• Tal vez estás muerto, tal vez no lo sabes

    Ridículas e inútiles maneras hay de morirse, por Dios. Como la de los hermanos neoyorkinos; eran millonarios y tenían la compulsión de recolectar las cosas más inverosímiles: pianos, lavadoras, planchas, máquinas de coser y una infinidad de objetos con los que alcanzaron a llenar los dos pisos que ocupaban en uno de los edificios de su propiedad. Acumularon tantas cosas que un mal día ya no pudieron salir a conseguir comida. Murieron de hambre y mordisqueados por las ratas. Cuando los bomberos lograron entrar encontraron más de doscientos sesenta mil ejemplares de periódicos.

    Recuerdo también la muerte del acróbata que se lanzaba de las cataratas del Niágara dentro de un barril. Siempre salía ileso. Pero una mañana en una esquina de su pueblo se resbaló con una cáscara de naranja y ya no se recuperó de la caída. Murió poco después a consecuencia del golpe.

    Y ¿qué tal la muerte de aquel muchacho inglés que sufría de neurosis de limpieza? Se bañaba varias veces al día y en cada jornada se vaciaba hasta ocho envases de desodorante. Resultado: envenenamiento por metano.

    ¿Supiste que el rey Adolfo Federico de Suecia amaba comer y murió por ello? Conocido como “el rey que comió hasta morir”, falleció en 1771 a los sesenta y un años a causa de un problema digestivo luego de comer una cena gigantesca consistente de langosta, caviar, chucrut, sopa de repollo, ciervo ahumado, champaña y catorce platos de su postre preferido: sémola, relleno de mazapán y leche.

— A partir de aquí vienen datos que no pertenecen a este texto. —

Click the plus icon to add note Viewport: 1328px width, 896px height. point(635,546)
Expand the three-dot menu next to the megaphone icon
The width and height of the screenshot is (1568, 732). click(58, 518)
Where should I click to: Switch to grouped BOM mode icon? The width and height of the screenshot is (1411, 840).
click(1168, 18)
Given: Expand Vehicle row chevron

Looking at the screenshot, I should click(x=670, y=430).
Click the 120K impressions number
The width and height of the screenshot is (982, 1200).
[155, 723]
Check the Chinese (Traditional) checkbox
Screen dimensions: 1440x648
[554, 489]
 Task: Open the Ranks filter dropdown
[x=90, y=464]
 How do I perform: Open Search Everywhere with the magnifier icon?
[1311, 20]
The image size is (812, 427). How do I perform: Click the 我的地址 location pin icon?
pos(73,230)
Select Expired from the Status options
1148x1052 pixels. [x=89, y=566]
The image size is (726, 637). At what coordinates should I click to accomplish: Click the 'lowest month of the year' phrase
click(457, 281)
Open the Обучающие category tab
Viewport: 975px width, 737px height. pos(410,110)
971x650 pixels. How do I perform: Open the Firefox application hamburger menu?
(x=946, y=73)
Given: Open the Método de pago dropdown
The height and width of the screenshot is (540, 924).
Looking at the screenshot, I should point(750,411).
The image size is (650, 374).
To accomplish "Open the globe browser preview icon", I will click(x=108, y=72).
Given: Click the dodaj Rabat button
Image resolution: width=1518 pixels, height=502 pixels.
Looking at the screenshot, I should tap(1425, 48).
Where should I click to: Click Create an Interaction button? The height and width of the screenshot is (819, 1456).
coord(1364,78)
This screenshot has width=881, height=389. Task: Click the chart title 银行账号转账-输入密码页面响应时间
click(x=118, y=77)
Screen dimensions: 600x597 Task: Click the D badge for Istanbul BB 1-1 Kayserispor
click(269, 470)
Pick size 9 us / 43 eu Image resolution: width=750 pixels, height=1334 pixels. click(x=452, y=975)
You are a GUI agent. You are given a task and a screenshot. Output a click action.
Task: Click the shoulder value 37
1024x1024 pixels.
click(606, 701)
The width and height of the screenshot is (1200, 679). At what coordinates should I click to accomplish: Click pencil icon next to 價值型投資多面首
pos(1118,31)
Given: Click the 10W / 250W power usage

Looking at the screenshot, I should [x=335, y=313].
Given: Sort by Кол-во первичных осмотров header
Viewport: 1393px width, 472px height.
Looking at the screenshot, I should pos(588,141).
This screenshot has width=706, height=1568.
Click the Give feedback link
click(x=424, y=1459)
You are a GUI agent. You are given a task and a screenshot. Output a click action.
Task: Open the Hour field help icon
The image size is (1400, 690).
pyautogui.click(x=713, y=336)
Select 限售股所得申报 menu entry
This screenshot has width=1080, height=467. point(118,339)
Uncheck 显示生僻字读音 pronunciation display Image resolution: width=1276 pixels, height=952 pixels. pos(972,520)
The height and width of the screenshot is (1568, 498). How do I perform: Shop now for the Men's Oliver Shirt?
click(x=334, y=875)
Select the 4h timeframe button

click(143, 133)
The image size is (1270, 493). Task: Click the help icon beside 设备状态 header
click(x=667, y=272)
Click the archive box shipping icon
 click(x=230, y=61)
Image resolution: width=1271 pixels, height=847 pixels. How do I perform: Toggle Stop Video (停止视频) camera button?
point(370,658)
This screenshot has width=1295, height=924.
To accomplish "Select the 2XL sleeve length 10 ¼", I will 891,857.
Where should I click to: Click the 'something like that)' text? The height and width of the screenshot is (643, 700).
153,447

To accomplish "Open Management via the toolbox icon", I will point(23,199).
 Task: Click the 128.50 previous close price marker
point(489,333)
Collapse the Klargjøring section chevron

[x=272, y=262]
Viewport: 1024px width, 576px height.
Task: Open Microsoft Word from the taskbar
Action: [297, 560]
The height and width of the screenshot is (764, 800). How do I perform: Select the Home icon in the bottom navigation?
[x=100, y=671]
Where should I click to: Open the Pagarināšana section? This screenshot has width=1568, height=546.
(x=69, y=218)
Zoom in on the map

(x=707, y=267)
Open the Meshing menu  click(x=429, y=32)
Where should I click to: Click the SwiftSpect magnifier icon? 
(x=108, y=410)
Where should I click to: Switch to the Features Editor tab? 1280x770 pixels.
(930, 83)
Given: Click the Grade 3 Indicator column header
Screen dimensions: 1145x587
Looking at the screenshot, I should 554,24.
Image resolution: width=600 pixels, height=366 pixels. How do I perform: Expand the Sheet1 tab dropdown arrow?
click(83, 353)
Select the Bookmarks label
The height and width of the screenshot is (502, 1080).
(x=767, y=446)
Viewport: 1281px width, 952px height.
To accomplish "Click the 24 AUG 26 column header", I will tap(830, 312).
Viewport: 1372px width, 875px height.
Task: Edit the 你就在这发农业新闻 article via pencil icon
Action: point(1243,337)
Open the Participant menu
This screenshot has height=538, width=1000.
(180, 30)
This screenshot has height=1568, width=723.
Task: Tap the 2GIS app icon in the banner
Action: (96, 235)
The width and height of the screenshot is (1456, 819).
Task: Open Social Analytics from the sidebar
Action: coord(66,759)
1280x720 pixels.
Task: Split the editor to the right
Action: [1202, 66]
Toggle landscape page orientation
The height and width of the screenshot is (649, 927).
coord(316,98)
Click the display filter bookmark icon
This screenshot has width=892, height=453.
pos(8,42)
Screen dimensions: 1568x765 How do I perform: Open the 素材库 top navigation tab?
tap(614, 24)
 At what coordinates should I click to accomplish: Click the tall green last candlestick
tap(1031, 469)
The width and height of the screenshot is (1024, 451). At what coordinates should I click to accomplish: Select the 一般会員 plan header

    En fin, historias hay muchas. En las iglesias se dan historias, también. Y sí, suelen darse muertes ridículas. Es cuándo crees estar vivo, pero estás muerto; vivo físicamente, pero muerto espiritualmente. No es tan difícil detectar los casos:

    • Los miembros de la iglesia tienen vidas falsas; en realidad están sumergidos en alcoholismo, violencia intrafamiliar, adulterio, piratería tolerada. Nunca se arrepienten, porque aquella vida es secreta.
    • Para compensar, los miembros le dan demasiada importancia a cuestiones no esenciales.
    • Se adoptan y ejercen actitudes negativas y sin sentimientos.
    • Hay líderes preocupados por la organización y los programas, no por las personas.
    • Se realizan servicios aburridos e intrascendentes.
    • O se realizan servicios entretenidos, pero sin sustancia.
    • No se tienen verdaderos amigos en la iglesia por quién preocuparse, sino compañeros de banca.
    • La iglesia no deja pensar a las personas por sí mismas; prefiere recurrir a ideas ajenas.
    • Cuando al fin se buscan soluciones, se plantean alternativas de aprendizaje que no presentan la verdadera solución: Enseñar más doctrina, tener programas más interesantes y sermones inspiradores, enseñar profecía, mayordomía o del santuario, aceptar elementos contemporáneos en los cultos, música por ejemplo, o hacer promoción de la reforma pro-salud.

    Es triste y ridícula esta muerte espiritual porque podría evitarse si tan solo se plantearan otras sencillas soluciones: Cristo en nuestras vidas, hacer lo que hizo Cristo y salir a preocuparse por alguien.

    “Porque este hijo mío estaba muerto, pero ahora ha vuelto a la vida; se había perdido, pero ya lo hemos encontrado. Así que empezaron a hacer fiesta (Lucas 15:24 NVI).